## JOB
Reproduce, word for word, the article below on Reform UK's proposed civil service cuts, in its entirety.

## TEXT PROVIDED
Reform can't count its own cuts
The Populist Decoder
Daily briefing from Rootcause
Reform UK published a document they called proof they're ready to govern. It promises to save £5 billion by cutting the civil service. There's just one problem: their own numbers are wrong in a way that should have taken about five minutes to catch. The Guardian cross-referenced Reform's targets against published government statistics and found they want to sack more planning officers than actually exist. That's not a rounding error. That's a party that hasn't done the work.
The Snake Oil
The document is called Storm and Sunshine — authored by Danny Kruger, Reform MP and former political secretary to Boris Johnson — and it's been marketed as the most serious thing Reform has ever published: a genuine governing blueprint, not just a campaign leaflet. The centrepiece is a 13% cut to the civil service headcount, saving £5bn a year. It comes with specific numbers by workforce category, which is exactly the kind of policy detail Reform usually avoids. The problem is that specificity is also where you get caught.

## RECORDED INFORMATION
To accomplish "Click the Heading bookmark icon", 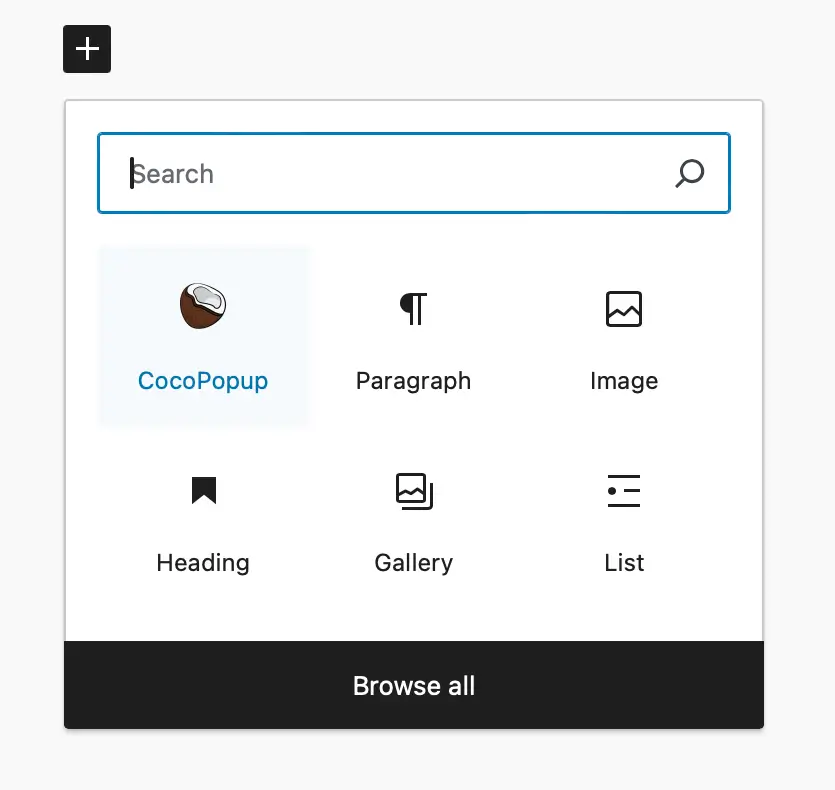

## RESPONSE TO THIS EXERCISE
Reform can't count its own cuts
The Populist Decoder
Daily briefing from Rootcause
Reform UK published a document they called proof they're ready to govern. It promises to save £5 billion by cutting the civil service. There's just one problem: their own numbers are wrong in a way that should have taken about five minutes to catch. The Guardian cross-referenced Reform's targets against published government statistics and found they want to sack more planning officers than actually exist. That's not a rounding error. That's a party that hasn't done the work.
The Snake Oil
The document is called Storm and Sunshine — authored by Danny Kruger, Reform MP and former political secretary to Boris Johnson — and it's been marketed as the most serious thing Reform has ever published: a genuine governing blueprint, not just a campaign leaflet. The centrepiece is a 13% cut to the civil service headcount, saving £5bn a year. It comes with specific numbers by workforce category, which is exactly the kind of policy detail Reform usually avoids. The problem is that specificity is also where you get caught.